Regarding authentication, yes, I am already using the environment variable approach.
I would like to note that I see the process fail less than 5 minutes into the execution. Typically within 2.5-4 minutes, the process fails.
Also, before it fails, I don't see any type of memory pressure. I do see CPU pressure though. CPU utilization goes up to 100% (from a baseline of <10%) and the memory is around ~50% (from a baseline of ~39%)
This is on a 4-core, 32GB RAM Windows system.

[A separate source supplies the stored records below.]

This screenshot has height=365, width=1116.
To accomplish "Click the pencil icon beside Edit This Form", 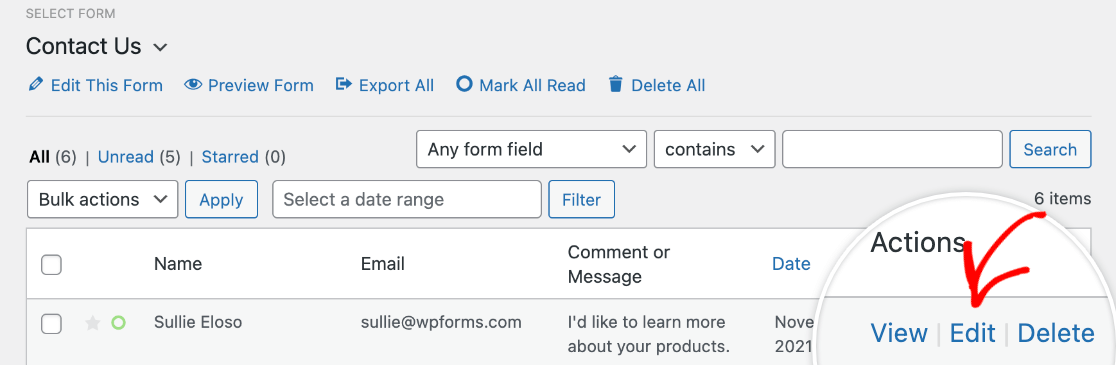I will [x=35, y=85].
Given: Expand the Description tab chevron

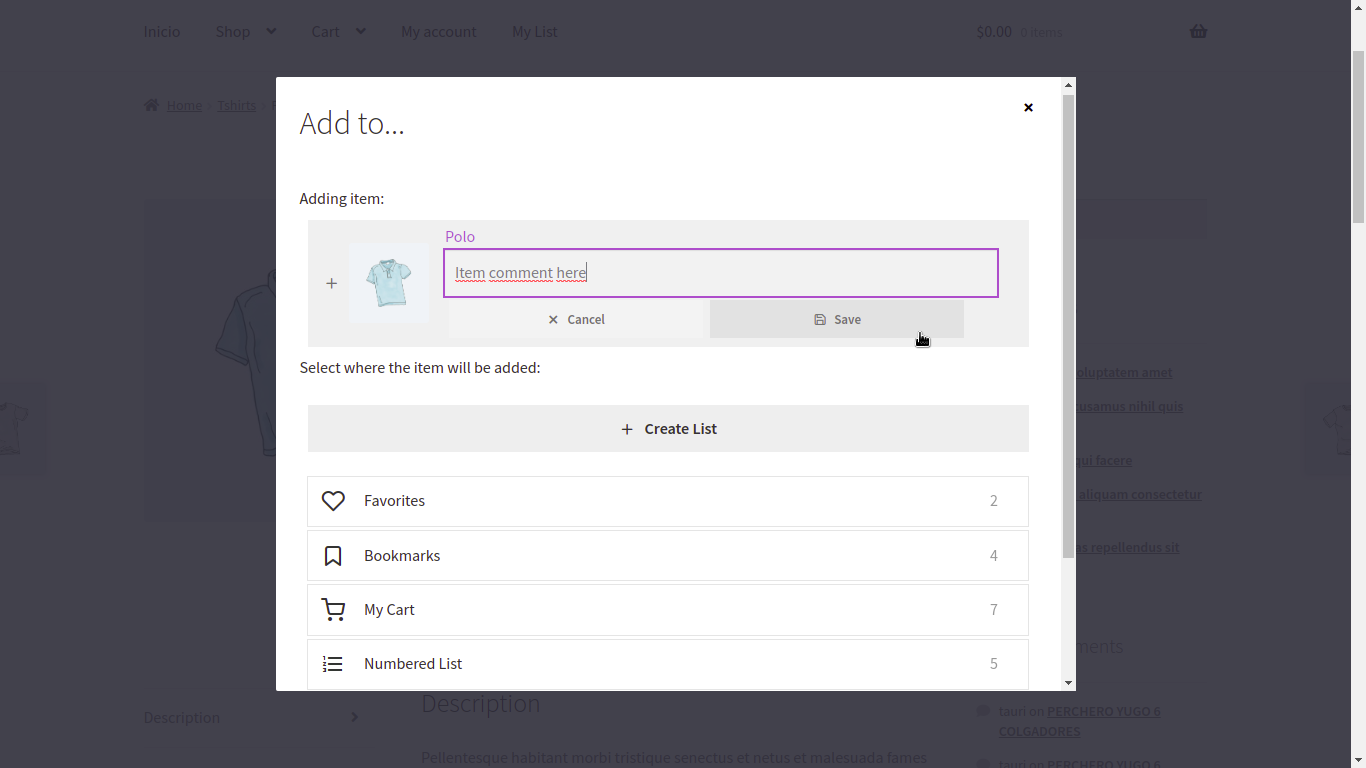Looking at the screenshot, I should tap(354, 717).
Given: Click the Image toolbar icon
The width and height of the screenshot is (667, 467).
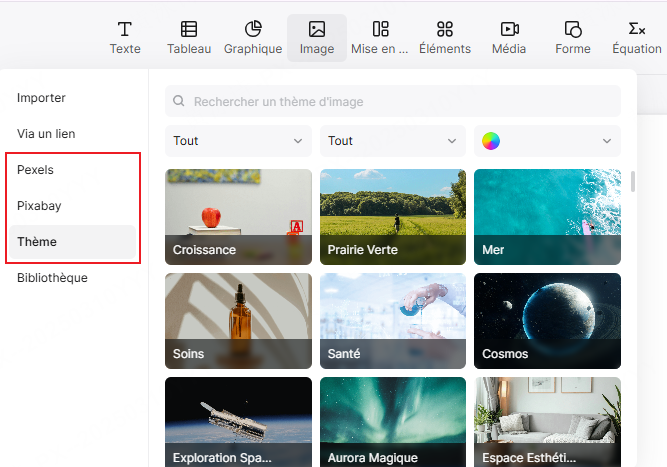Looking at the screenshot, I should pyautogui.click(x=317, y=30).
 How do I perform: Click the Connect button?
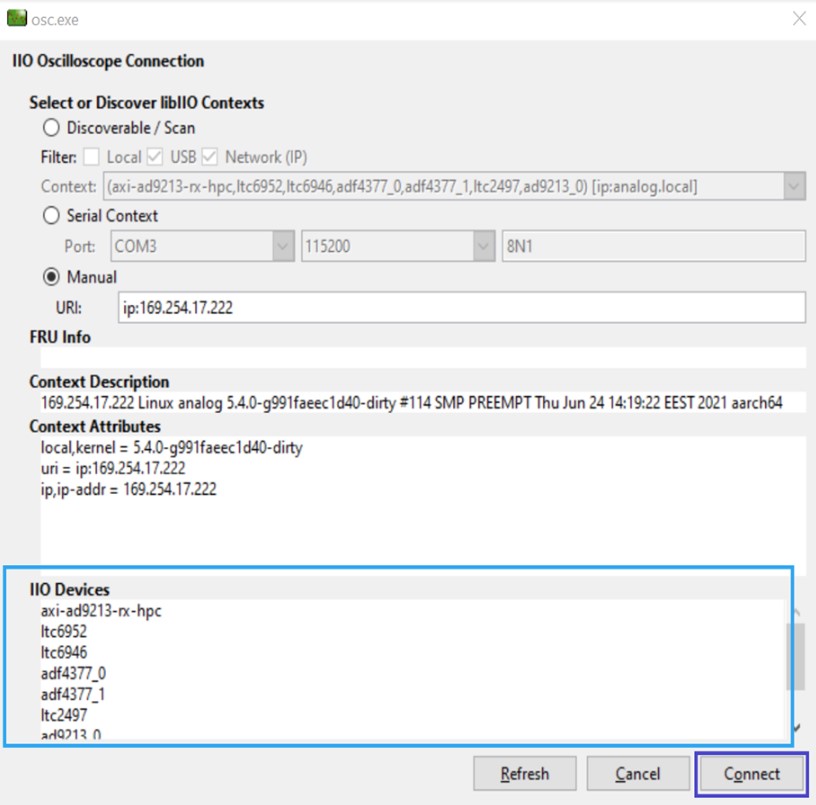pos(751,774)
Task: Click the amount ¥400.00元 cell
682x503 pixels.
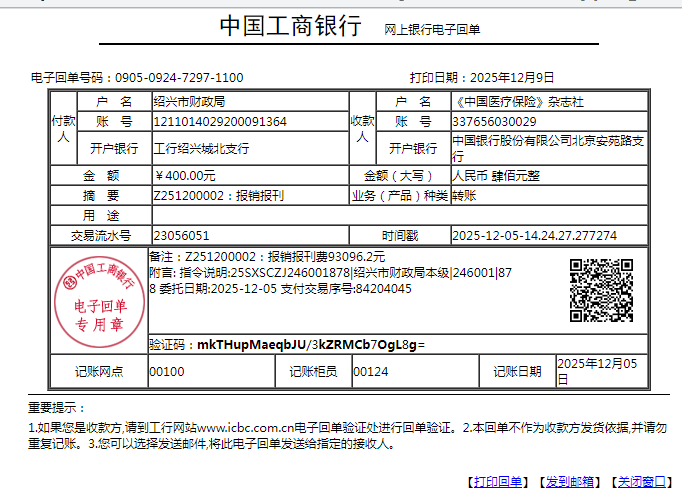Action: [186, 176]
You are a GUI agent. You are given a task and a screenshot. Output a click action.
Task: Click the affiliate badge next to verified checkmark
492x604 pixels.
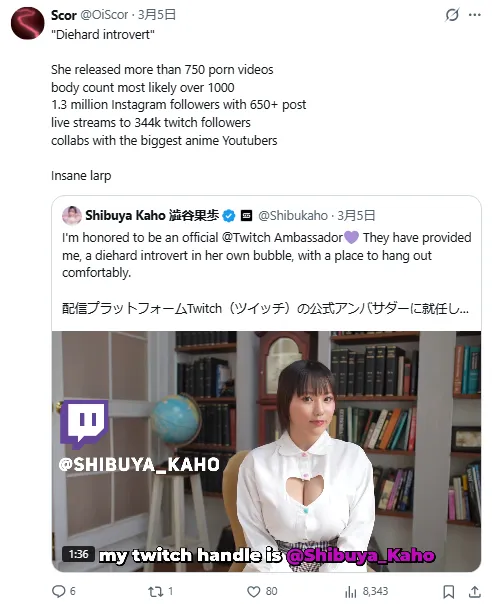click(246, 216)
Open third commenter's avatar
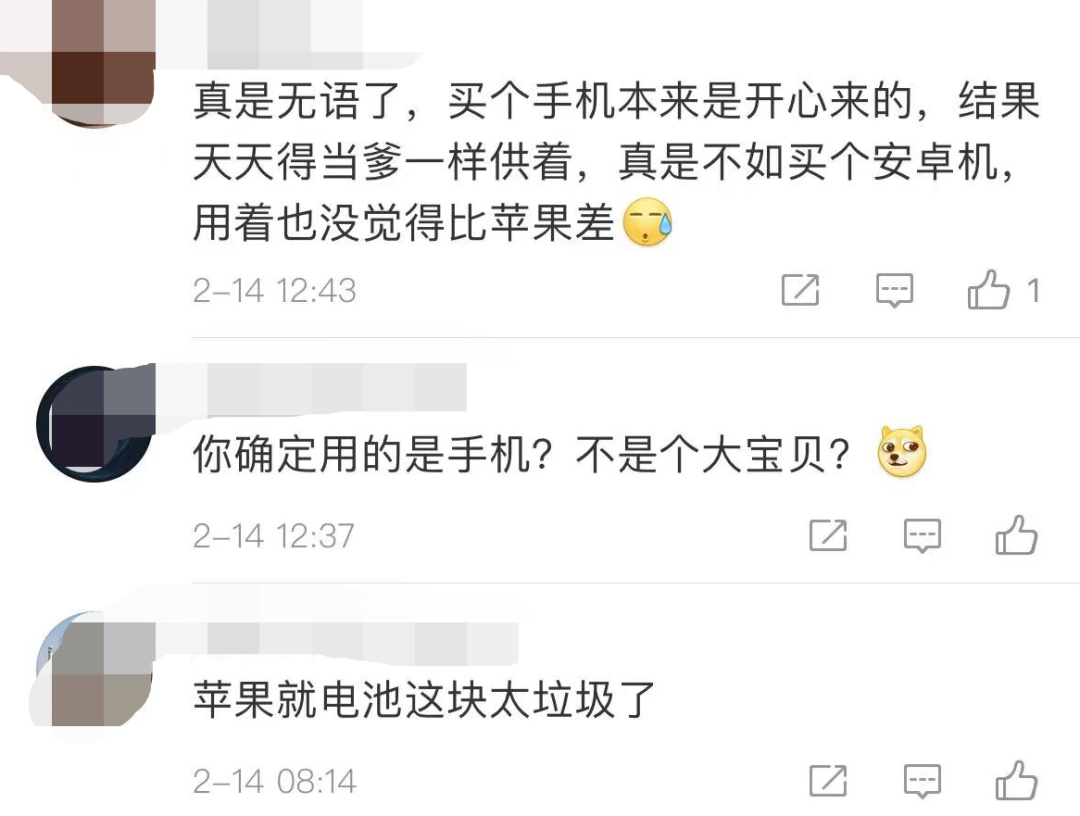 tap(95, 668)
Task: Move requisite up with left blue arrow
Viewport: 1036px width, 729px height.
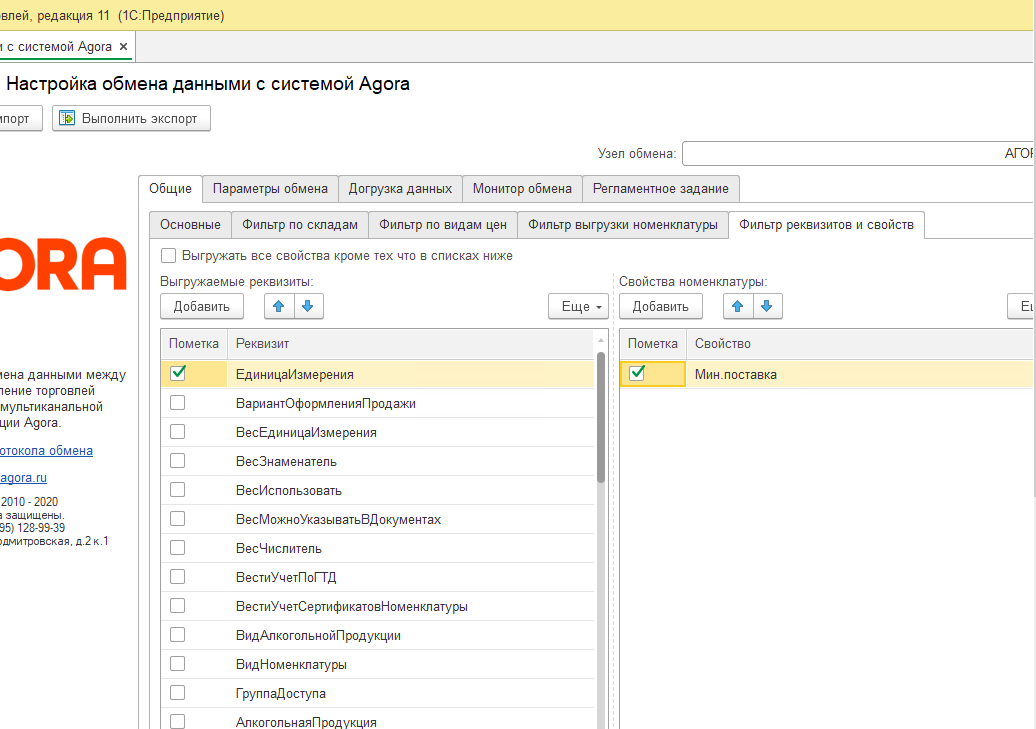Action: [279, 306]
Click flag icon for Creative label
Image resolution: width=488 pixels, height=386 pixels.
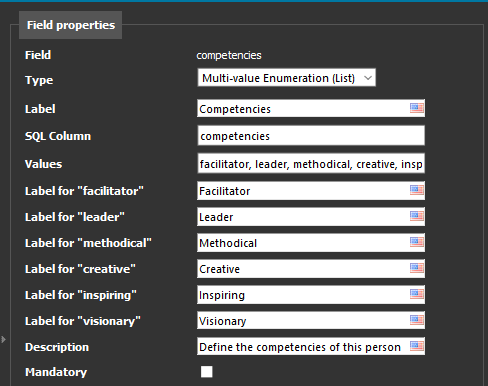point(417,268)
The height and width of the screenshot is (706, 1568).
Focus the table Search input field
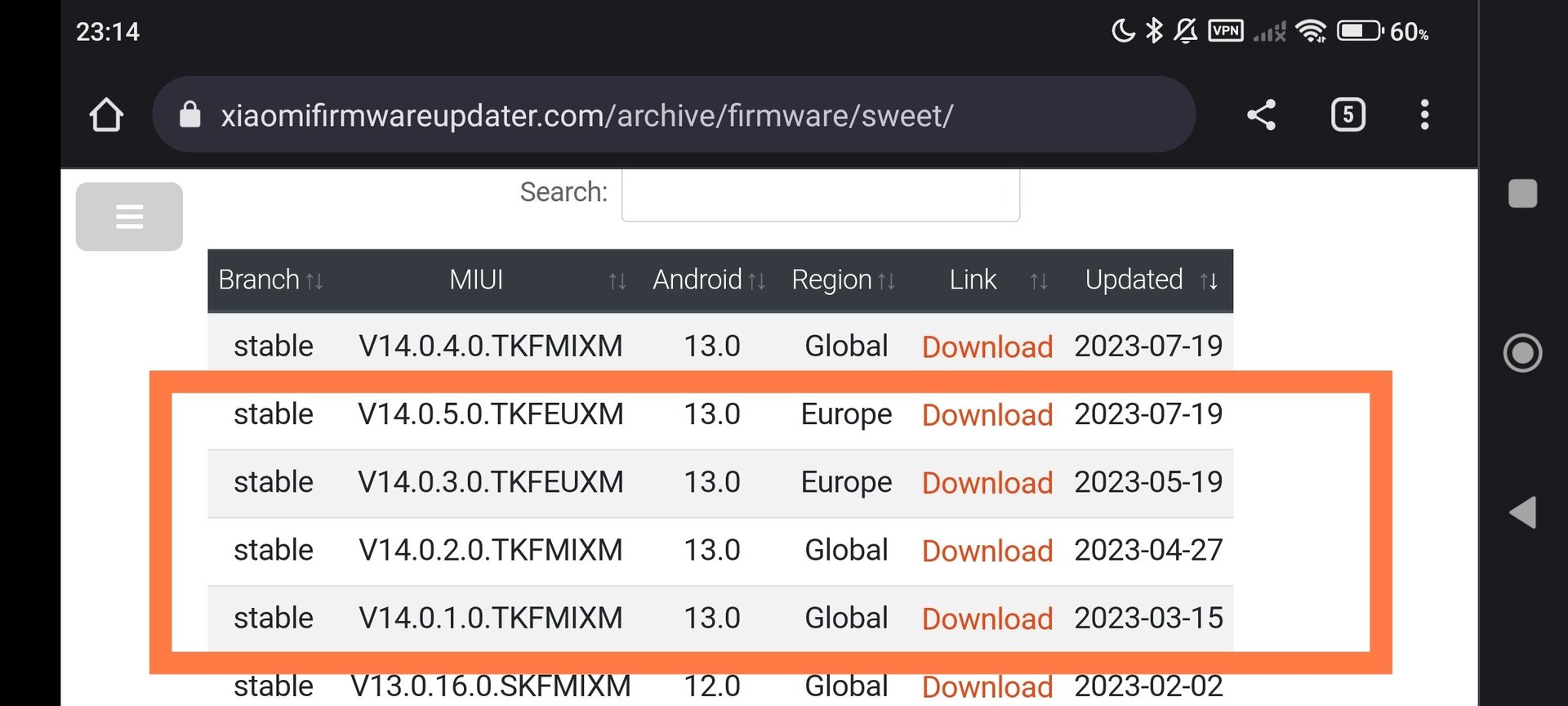point(820,194)
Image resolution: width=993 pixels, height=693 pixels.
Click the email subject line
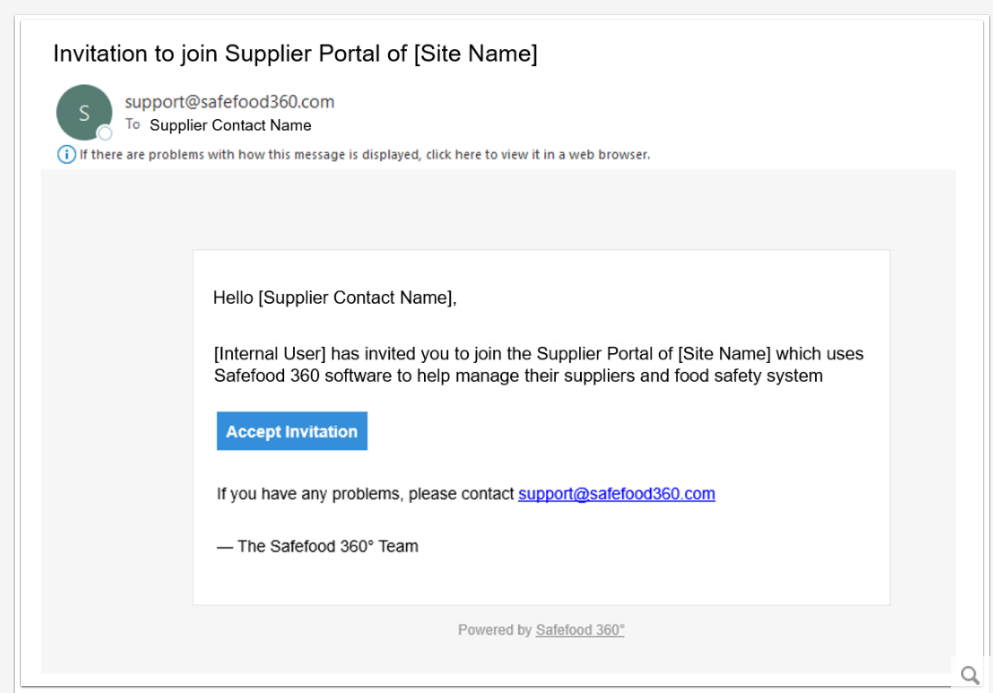pos(295,54)
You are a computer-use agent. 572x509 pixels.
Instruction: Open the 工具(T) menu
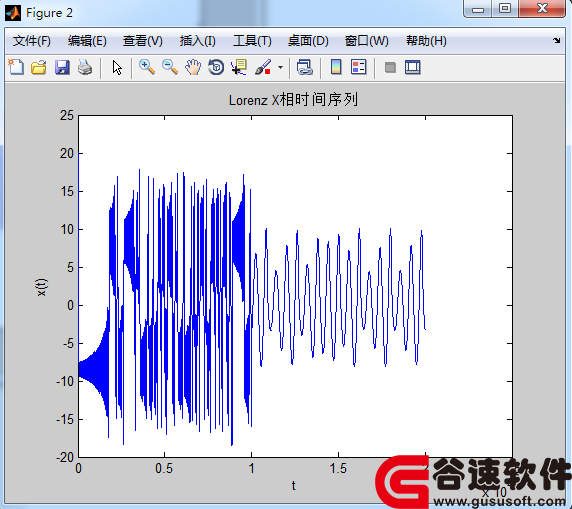pyautogui.click(x=252, y=41)
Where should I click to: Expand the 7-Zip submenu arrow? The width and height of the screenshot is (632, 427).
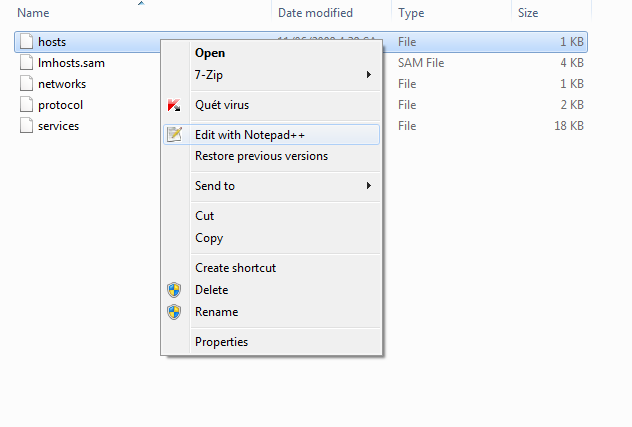pyautogui.click(x=369, y=75)
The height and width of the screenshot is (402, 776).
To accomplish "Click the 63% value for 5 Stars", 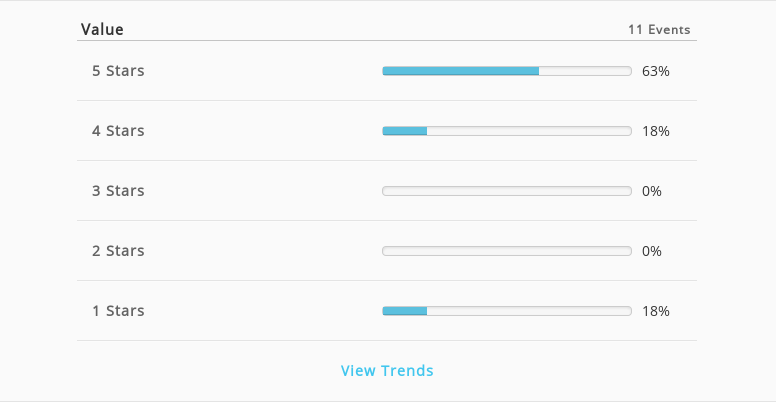I will (656, 71).
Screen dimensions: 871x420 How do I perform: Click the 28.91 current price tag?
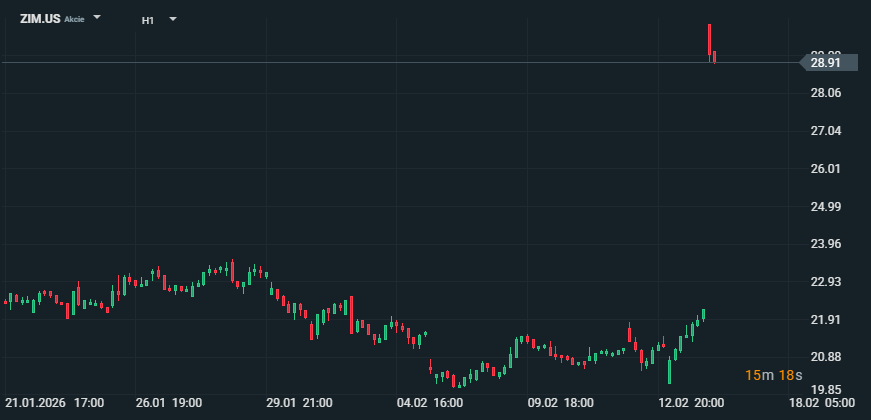click(x=826, y=63)
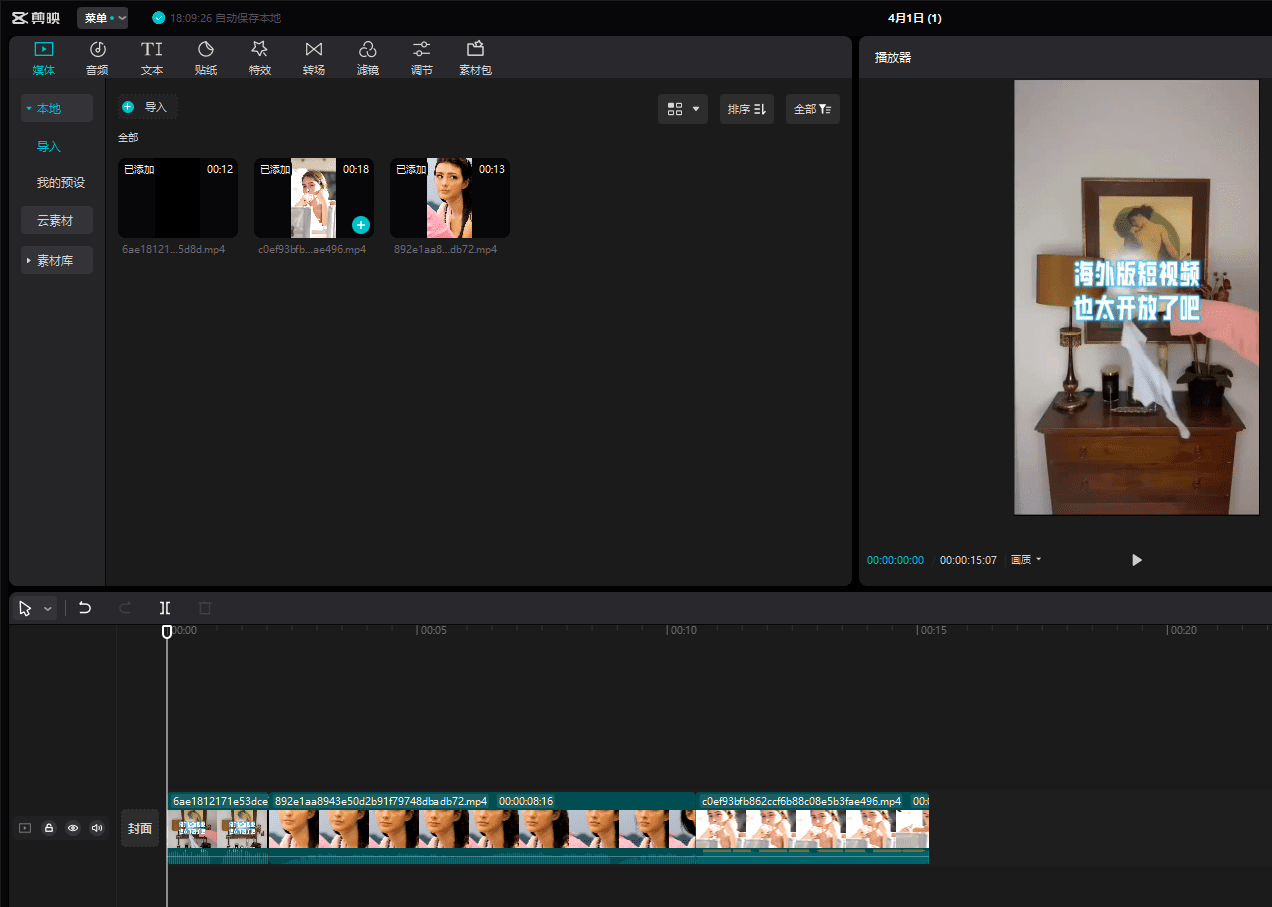
Task: Open the 特效 effects panel
Action: 260,58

This was the log for execution with concurrency 1000
:
{"level":"warn","module":"cli","time":"2024-01-13T15:00:29Z","message":"when using the CloudQuery registry, it's recommended to log in via `cloudquery login`. Logging in allows for better rate limits and downloading of premium plugins"}
{"level":"warn","module":"cli","client":"subscriptions/<AZURE_SUBSCRIPTION_ID>/resourceGroups/<AZURE_RESOURCE_GROUP>","message":"multiplex returned duplicate client","module":"azure-src","table":"azure_compute_capacity_reservation_groups","time":"2024-01-13T15:00:38Z"}
{"level":"warn","module":"cli","client":"subscriptions/<AZURE_SUBSCRIPTION_ID>/resourceGroups/<AZURE_RESOURCE_GROUP>","message":"multiplex returned duplicate client","module":"azure-src","table":"azure_network_virtual_network_gateways","time":"2024-01-13T15:00:38Z"}
{"level":"warn","module":"cli","client":"subscriptions/<AZURE_SUBSCRIPTION_ID>/resourceGroups/<AZURE_RESOURCE_GROUP>","message":"multiplex returned duplicate client","module":"azure-src","table":"azure_network_virtual_network_gateway_connections","time":"2024-01-13T15:00:38Z"}
{"level":"error","module":"cli","err":"write tcp <SOURCE_IP>:56218-><DESTINATION_PG_IP>:6432: wsasend: An existing connection was forcibly closed by the remote host.","message":"BatchClose","module":"pgx","pid":2165069110,"time":587.5166,"time":"2024-01-13T15:03:33Z"}
{"level":"error","module":"cli","duration":1509.1935,"error":"failed to execute batch: write tcp <SOURCE_IP>:56218-><DESTINATION_PG_IP>:6432: wsasend: An existing connection was forcibly closed by the remote host.","len":10000,"message":"failed to write batch","module":"pg-dest","time":"2024-01-13T15:03:33Z"}
{"level":"error","module":"cli","client":"subscriptions/41ae70bf-262c-4f13-85f9-dc46e7e4f48d","error":"context canceled","message":"pre resource resolver failed","module":"azure-src","table":"azure_keyvault_keyvault","time":"2024-01-13T15:03:33Z"}
{"level":"error","module":"cli","error":"failed to sync v3 source azure: write client returned error (insert): plugin returned error: failed to execute batch: write tcp <SOURCE_IP>:56218-><DESTINATION_PG_IP>:6432: wsasend: An existing connection was forcibly closed by the remote host.","time":"2024-01-13T15:03:34Z","message":"exiting with error"}
Thank you!
from cloudquery.
Hey @rafaelrodrigues3092 is the Postgres running on the same machine ?
from cloudquery.
Hey @rafaelrodrigues3092 is the Postgres running on the same machine ?
Hi @yevgenypats,
Thanks for the reply. It is not.
Cloudquey is running from an Azure Windows VM with the specs listed above.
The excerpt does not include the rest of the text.